4.21. Op grond van bovengenoemde citaten moet worden geconcludeerd dat volgens de regering downloaden uit illegale bron is toegestaan. De rechtbank is voorts met het Gerechtshof te Den Haag (15 november 2010, LJN: BO3980) van oordeel dat dit standpunt niet in strijd kan worden geacht met de drie-stappen-toets van art. 5 lid 5 van de Auteursrechtrichtlijn. De rechtbank concludeert voorts dat het faciliteren van downloaden, ook indien dit uit illegale bron geschiedt, daardoor evenmin onrechtmatig kan zijn.

4.22. Het voorgaande ligt echter anders indien komt vast te staan dat FTD eveneens een forum biedt voor uploaders (…).

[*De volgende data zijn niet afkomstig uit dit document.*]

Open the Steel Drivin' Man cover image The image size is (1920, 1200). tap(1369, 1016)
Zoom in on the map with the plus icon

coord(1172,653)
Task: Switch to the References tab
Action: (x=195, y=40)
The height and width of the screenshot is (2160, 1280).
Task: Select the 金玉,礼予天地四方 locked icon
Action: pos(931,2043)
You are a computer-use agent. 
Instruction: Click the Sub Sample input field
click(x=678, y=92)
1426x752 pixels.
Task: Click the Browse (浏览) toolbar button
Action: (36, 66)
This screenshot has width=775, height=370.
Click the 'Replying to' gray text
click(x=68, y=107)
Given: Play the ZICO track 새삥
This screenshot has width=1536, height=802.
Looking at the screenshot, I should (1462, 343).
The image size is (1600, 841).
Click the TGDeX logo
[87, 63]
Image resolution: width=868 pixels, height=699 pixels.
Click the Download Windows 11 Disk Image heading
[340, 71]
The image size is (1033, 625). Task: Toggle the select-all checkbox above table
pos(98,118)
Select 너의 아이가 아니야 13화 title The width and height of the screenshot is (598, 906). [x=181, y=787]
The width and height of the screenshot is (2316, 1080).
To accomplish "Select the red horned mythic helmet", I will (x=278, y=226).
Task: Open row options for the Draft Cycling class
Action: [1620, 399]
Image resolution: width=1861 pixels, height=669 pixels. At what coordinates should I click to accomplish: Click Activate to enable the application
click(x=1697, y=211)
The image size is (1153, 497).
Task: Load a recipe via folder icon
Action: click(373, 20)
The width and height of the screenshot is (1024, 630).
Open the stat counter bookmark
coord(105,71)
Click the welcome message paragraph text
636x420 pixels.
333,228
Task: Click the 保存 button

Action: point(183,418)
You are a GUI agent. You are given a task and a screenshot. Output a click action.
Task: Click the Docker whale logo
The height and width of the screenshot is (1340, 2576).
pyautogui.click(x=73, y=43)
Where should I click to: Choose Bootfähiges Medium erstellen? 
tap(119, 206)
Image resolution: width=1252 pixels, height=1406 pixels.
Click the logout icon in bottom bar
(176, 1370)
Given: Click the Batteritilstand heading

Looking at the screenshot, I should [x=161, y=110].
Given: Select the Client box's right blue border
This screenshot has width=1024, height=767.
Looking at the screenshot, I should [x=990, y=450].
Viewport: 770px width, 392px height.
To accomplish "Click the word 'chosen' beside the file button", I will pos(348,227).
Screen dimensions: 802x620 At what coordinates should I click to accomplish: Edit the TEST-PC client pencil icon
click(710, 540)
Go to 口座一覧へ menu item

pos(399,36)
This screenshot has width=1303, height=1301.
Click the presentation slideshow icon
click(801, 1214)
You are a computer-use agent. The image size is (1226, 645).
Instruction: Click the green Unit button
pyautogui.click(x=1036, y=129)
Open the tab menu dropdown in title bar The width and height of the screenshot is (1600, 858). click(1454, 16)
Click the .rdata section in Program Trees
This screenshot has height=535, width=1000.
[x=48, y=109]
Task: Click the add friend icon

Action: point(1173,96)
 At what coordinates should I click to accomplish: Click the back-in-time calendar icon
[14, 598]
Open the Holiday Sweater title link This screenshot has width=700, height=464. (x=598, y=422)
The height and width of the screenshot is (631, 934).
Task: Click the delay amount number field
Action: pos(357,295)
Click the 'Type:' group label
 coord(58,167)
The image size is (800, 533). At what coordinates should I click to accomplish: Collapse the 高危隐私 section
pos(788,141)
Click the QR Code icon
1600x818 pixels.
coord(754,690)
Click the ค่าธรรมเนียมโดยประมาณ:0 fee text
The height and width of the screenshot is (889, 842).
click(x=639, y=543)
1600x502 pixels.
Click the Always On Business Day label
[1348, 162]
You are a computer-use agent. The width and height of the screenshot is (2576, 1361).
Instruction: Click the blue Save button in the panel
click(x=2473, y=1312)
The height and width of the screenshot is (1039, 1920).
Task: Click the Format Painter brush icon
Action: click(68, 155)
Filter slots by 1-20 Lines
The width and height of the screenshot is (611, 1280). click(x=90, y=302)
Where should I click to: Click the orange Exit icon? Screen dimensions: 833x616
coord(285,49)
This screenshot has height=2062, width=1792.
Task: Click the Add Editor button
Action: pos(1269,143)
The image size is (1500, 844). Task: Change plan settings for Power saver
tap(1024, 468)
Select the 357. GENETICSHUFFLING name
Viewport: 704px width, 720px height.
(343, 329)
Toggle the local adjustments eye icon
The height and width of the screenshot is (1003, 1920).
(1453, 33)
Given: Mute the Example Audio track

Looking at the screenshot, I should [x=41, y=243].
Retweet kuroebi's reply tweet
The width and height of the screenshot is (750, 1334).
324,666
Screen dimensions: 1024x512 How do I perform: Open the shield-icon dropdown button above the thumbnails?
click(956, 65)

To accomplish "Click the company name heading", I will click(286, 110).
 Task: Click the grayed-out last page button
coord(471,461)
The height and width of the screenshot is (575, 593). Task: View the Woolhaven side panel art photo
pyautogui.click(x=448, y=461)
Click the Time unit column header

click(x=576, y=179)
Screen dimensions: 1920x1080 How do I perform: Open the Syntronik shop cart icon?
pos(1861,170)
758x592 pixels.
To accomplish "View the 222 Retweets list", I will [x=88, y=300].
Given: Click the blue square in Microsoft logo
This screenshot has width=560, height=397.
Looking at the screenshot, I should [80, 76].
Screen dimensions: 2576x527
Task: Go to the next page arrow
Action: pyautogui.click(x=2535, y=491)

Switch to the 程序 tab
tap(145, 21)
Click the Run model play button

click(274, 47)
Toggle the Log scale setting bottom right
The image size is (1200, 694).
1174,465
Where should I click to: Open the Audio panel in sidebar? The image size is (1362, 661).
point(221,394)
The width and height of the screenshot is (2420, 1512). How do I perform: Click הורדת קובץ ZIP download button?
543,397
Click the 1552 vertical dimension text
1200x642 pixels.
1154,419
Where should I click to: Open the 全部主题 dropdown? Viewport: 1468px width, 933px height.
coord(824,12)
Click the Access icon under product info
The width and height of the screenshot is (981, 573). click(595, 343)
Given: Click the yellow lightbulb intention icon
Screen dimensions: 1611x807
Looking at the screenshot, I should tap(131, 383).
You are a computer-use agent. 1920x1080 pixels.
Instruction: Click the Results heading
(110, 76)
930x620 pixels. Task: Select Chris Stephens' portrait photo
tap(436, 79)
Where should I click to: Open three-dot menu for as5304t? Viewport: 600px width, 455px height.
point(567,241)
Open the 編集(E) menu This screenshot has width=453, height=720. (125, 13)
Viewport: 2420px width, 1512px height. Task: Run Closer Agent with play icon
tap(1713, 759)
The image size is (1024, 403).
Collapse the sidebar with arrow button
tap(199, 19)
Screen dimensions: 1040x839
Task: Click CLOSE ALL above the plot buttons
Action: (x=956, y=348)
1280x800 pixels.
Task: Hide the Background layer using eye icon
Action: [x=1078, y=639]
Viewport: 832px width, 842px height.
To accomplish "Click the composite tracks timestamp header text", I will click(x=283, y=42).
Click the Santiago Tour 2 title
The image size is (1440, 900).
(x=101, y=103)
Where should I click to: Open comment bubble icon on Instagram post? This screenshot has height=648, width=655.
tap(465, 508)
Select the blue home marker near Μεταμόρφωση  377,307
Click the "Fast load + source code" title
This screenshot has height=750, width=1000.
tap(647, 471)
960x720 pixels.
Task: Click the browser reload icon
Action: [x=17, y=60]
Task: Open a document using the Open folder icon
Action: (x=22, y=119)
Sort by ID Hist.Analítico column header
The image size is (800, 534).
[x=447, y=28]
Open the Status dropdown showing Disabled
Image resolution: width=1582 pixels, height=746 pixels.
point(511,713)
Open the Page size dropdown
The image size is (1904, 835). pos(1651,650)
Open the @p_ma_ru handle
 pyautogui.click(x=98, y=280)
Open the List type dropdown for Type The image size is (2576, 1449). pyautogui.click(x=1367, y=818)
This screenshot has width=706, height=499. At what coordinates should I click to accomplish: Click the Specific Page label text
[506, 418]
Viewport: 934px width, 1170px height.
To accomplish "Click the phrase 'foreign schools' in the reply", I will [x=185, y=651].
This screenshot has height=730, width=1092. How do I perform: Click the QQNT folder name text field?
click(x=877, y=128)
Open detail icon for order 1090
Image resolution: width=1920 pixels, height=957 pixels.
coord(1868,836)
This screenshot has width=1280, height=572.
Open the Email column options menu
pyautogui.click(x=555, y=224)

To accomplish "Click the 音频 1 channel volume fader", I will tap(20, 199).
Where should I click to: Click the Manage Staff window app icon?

4.23. De rechtbank is van oordeel dat FTD ertoe bijdraagt dat uploaders van auteursrechtelijk beschermde werken (waaronder hier en in het navolgende ook worden begrepen: werken die worden beschermd uit hoofde van de Wet op de naburige rechten) hun doel kunnen bereiken. Het is immers eenvoudig een spot in de FTD-applicatie te plaatsen waarmee toegang kan worden verkregen tot een entertainmentbestand. De spots zijn vervolgens – door de indeling in categorieën - makkelijk doorzoekbaar, waardoor het gewenste bestand snel te vinden is. Voorts is niet weersproken dat sprake is van een ‘watchlist’ waar men aangekondigde - maar nog niet geuploade aanmeldingen in kan plaatsen, opdat men gewaarschuwd wordt zodra het betreffende entertainmentbestand is geupload .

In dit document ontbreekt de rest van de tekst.